— Start Excerpt to read —

- Native name: Гази Казыханович Загитов
- Born: August 20, 1921 Yanagushevo, Mishkinsky District, Bashkortostan
- Died: August 23, 1953 (aged 32) Mishkinsky District, Bashkortostan
- Allegiance: Soviet Union
- Branch: Red Army
- Service years: 1941–1946
- Rank: Senior sergeant
- Conflicts: World War II Eastern Front; ;
- Other work: mechanic

= Gazi Zagitov =

Soviet soldier

Gazi Kazykhanovich Zagitov (August 20, 1921 — August 23, 1953) was a participant in the Great Patriotic War, on April 30, 1945, at 22:40, as part of an assault group under the command of Guard Captain V. N. Makov, he plant a Red Banner over the Reichstag building in Berlin. At the same time, Zagitov received a through wound to the chest, but continued the fight. Tatar by nationality.

== Biography ==

Gazi Zagitov was born on August 20, 1921, in the Tatar village of Yanagushevo, Mishkinsky district of the BASSR (USSR), drafted into the Red Army on October 19, 1940. His combat path led to Berlin, where he fought in the reconnaissance of the 136th Army Cannon Artillery Brigade of the 79th Rifle Corps of the 3rd Shock Army with the rank of sergeant.

On April 27, 1945, assault groups of volunteers were formed as part of the corps to capture the Reichstag and establish the Red Banner. One of them, consisting of 25 people, was headed by Captain V. N. Makov. The group acted together with the battalion of Captain S. A. Neustroev. By the evening of April 28, the troops crossed the Spree from the Moabit area over the Moltke Bridge (now Willy—Brandt-Strasse) and came out from the northwest side to the Reichstag. Zagitov, together with senior sergeants M. P. Minin, A. F. Lisimenko, Sergeant A. P. Bobrov from V. N. Makov's group, broke into the Reichstag building. Unnoticed by the enemy, they found a locked door and knocked it out with a log. Having climbed to the attic, through the dormer window they made their way to the roof over the western (front) gable of the building. They installed the banner in the opening of the crown of the sculpture of Victoria, the goddess of victory, that surmounts the Berlin Victory Column of the Reichstag building.

— End Excerpt to read —
— Start Data lines —

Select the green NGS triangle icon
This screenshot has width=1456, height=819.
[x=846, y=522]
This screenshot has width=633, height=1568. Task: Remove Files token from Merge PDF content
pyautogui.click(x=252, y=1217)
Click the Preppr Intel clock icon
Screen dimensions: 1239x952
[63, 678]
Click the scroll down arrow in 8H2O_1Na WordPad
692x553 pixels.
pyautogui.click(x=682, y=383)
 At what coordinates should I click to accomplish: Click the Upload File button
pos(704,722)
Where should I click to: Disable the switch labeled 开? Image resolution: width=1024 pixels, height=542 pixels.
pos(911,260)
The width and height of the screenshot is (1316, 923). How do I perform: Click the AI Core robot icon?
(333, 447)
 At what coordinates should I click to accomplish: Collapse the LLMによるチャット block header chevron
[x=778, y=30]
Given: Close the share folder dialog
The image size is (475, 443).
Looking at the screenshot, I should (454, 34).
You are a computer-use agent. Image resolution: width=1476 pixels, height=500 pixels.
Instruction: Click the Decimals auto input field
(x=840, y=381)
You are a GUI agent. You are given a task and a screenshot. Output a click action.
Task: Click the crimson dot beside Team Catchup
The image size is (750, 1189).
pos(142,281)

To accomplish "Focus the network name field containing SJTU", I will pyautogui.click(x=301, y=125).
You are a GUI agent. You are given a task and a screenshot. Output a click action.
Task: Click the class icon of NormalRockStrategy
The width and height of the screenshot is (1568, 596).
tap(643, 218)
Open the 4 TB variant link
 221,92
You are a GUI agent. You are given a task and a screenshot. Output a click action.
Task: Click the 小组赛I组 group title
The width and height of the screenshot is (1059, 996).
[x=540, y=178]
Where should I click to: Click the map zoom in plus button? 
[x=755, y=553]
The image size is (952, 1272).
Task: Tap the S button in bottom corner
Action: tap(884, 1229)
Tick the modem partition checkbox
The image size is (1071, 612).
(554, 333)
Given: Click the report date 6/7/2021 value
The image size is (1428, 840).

— End Data lines —

● Required actions:
(1) Using the article on Gazi Zagitov, echo everything from "Gazi Zagitov was" down to "rank of sergeant.".
(2) Decide whether each statement agrees with the article on Gazi Zagitov, and quote the words of the article that settle it: (a) The assault group headed by Captain V. N. Makov had 30 people. (b) The troops crossed the Spree over the Moltke Bridge. (c) A locked door in the Reichstag was knocked out with a log.

● Answers below:
(1)
Gazi Zagitov was born on August 20, 1921, in the Tatar village of Yanagushevo, Mishkinsky district of the BASSR (USSR), drafted into the Red Army on October 19, 1940. His combat path led to Berlin, where he fought in the reconnaissance of the 136th Army Cannon Artillery Brigade of the 79th Rifle Corps of the 3rd Shock Army with the rank of sergeant.

(2)
(a) No: "One of them, consisting of 25 people, was headed by Captain V. N. Makov."
(b) Yes: "the troops crossed the Spree from the Moabit area over the Moltke Bridge"
(c) Yes: "they found a locked door and knocked it out with a log"